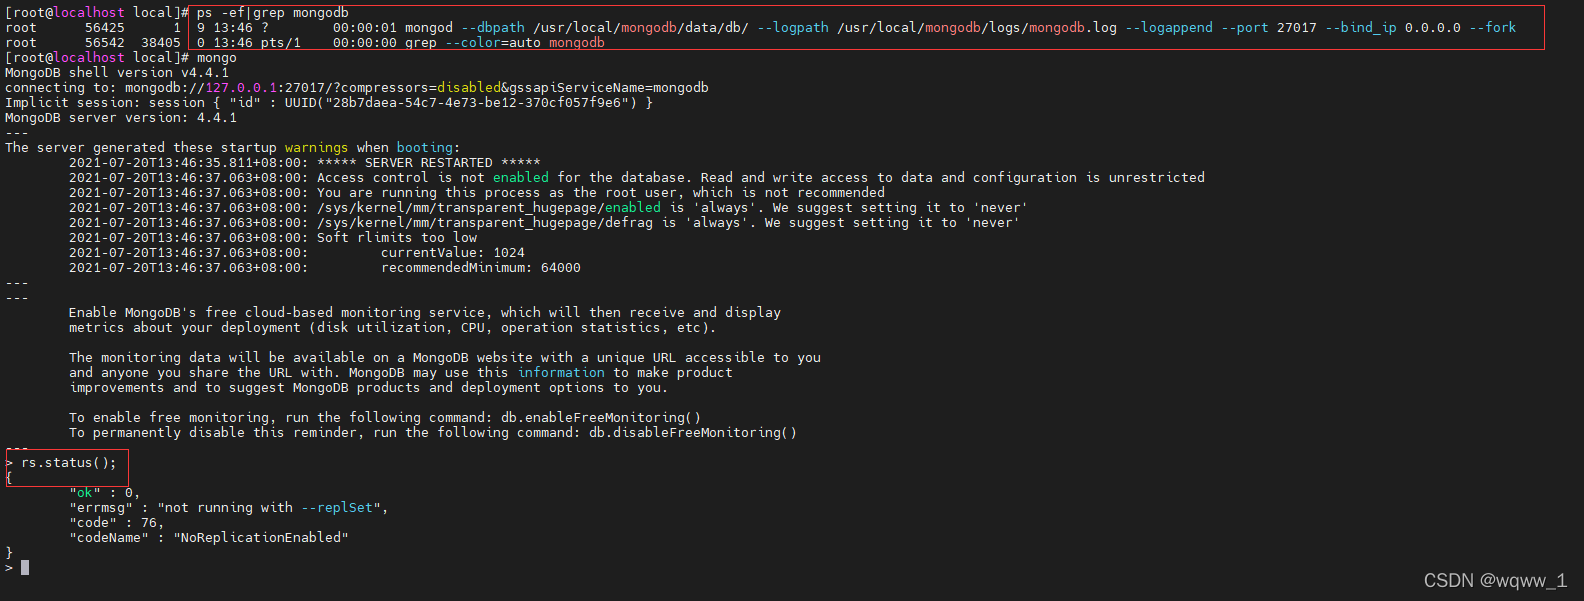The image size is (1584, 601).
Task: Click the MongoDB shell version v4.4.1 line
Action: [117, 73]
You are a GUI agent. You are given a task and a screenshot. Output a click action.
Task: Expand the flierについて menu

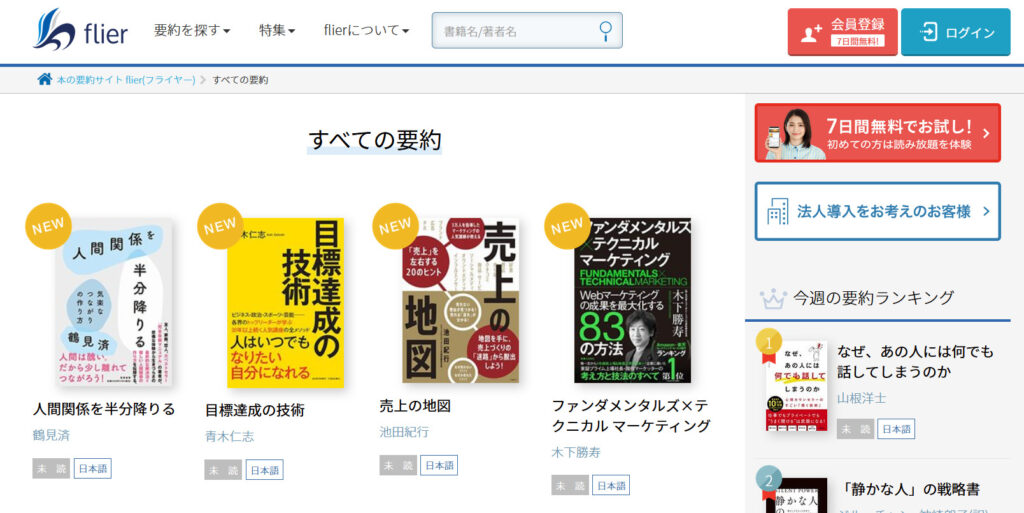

> _What to do_: The required output is every line from the one containing "You are a GUI" through the last line of the records, inclusive, reproduced exactly and without pictures.

> _Answer section_:
You are a GUI agent. You are given a task and a screenshot. Output a click action.
Task: Expand the flierについて menu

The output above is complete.